Hacker News new | ask | show | jobs
by cyberpunk 3478 days ago
Depends on your definition of 'larger' -- if this data is on S3 currently I can't imagine we're talking multi-TB working sets here?

Generally speaking, HDFS is going to be a clusterfuck to support unless you give a load of cash to cloudera (actually, it will be regardless but slightly better with the bill) -- even then you'll get the typical db vendor line of 'not running -some patchset ver-, then upgrade. Which is really risky on a large cluster which pretty much works as you want.

Also, unless you've got a load of hardware you can dedicate to this environment, then you're going to be spending a lot of money on IAAS bills and your performance is probably not going to be very good. (Yeah sure you can virtualize HDFS but generally I passthrough local storage to the VM's, and only run demo on AWS etc).

There was been a push towards such mental complexity and folks convincing themselves they needed to solve their problems in this manner, and now a bit of an ebb backwards (at least, in the general space) now that your avg deployer found out how hard it is to do this stuff even with good support. Massive data ingestion and huge batch jobs might be a solution to a given problem you have, but it's probably not the only one whereas it's almost certainly going to be the most difficult and expensive.

Personally, I'd avoid hdfs, flume, hfs, zookeeper and all the rest of the nightmares until you're absolutely sure that you need them (and if you're not already, then you probably don't).

Also: Check out manta from joyent. :}

1 comments

S3 is ideal for multi TB working set.

That should be the de-factor standard for TB scale.
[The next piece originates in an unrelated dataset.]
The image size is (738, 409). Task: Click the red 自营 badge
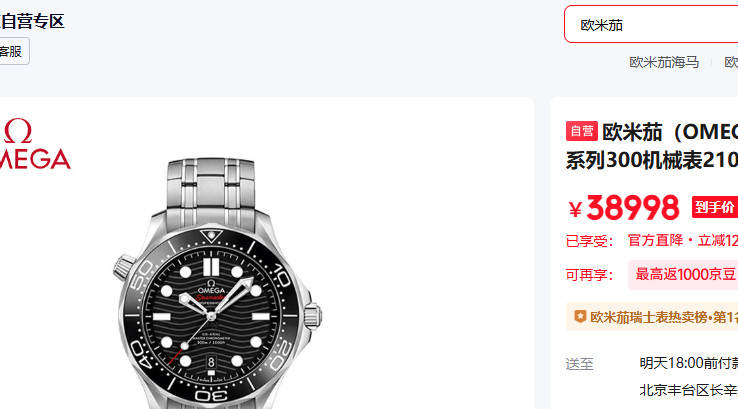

In fact, don't bother comparing other products if you're TB scale, just use S3.

Really?

Say you're going to ETL or Map/Reduce over all that data a lot of times, you're telling me that reading it all for processing over S3's rest api (which is the only method?) instead of, say, a local array of 15k sas's over pcie hba's is ideal?

It's pretty expensive and inefficient to my eyes, what am I missing? I

In what way would S3 be better than running this on your own gear if cost and perf are clearly not going to be better (which are really the big factors in this decision)?

You're missing that S3 is the storage system for RedShift and EMR (emr = managed hadoop on AWS).

They are pretty cheap, efficient and simple to use ;)